Family violence is any violent, threatening, coercive or controlling behaviour that occurs in current or past family, domestic or intimate relationships.
It does not necessarily mean physical harm and can impact any member of the family, from children to elders.
Family violence covers a wide range of conduct and can be:
- Physical (lack of consideration for the victim's physical comfort or safety)
- Sexual (non-consensual sexual behaviour)
- Verbal (ridicule in public or private)
- Emotional (acts that humiliate, degrade and demean)
- Financial (controlling access to financial resources and possessions)
- Intimidation (including intimidating body language and threatening behaviour)
- Social (isolating someone from their friends and family)

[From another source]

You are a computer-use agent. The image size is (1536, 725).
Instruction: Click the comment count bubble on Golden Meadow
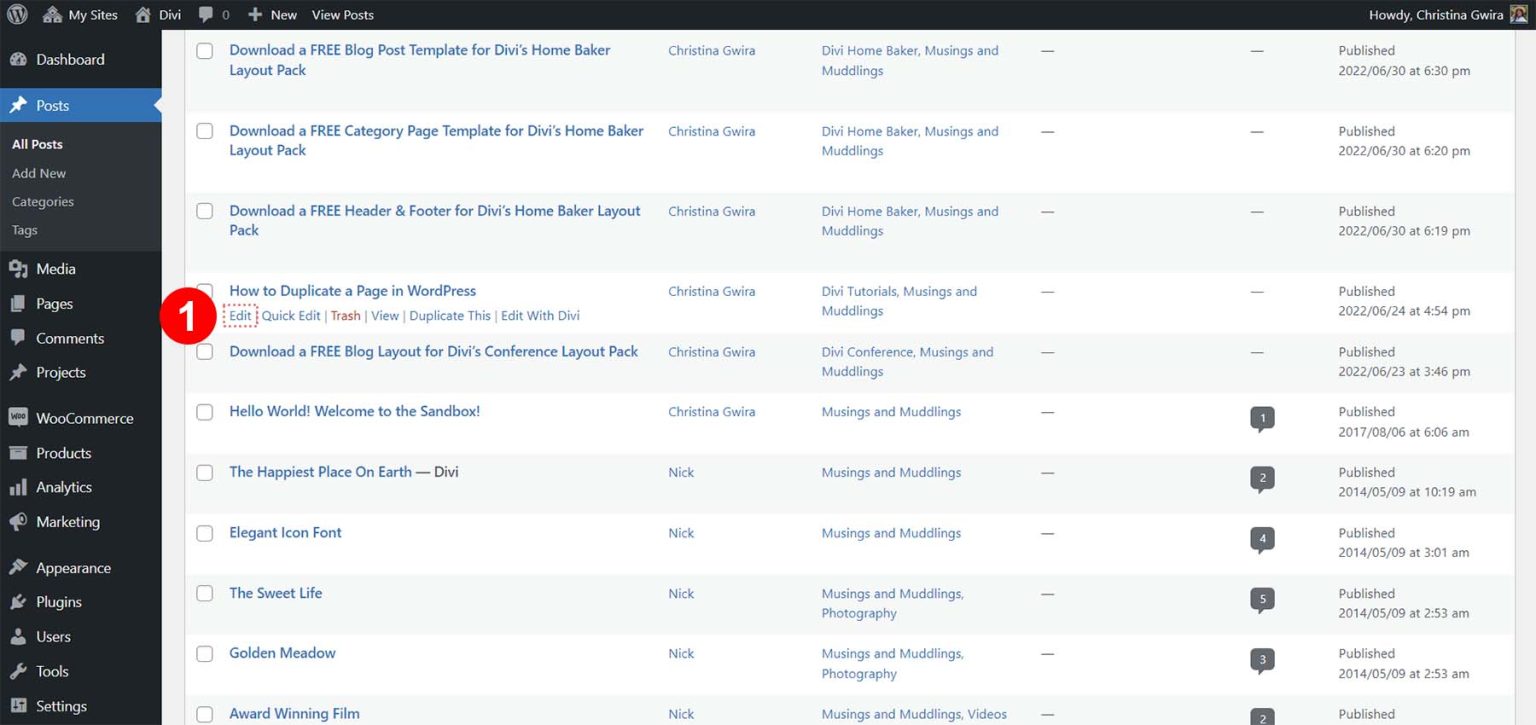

- Spiritual (stopping someone from practising their religion)
- Stalking (including online)
What are the drivers of family violence?
The drivers of family violence are complex and can change from case to case but there is a great deal of research that shows there are four main drivers. These are:
- Condoning of violence against women.
- Male peer-to-peer relationships that emphasise aggression and disrespect towards women.
- Rigid gender roles and identities.
- Men’s control of women’s decision making and limits to women’s independence.
Other drivers of family violence include financial pressures, alcohol/drug abuse and social and economic exclusion. Regardless of why family violence occurs, it is important to remember that family violence is never the victim’s fault.
What are gender roles?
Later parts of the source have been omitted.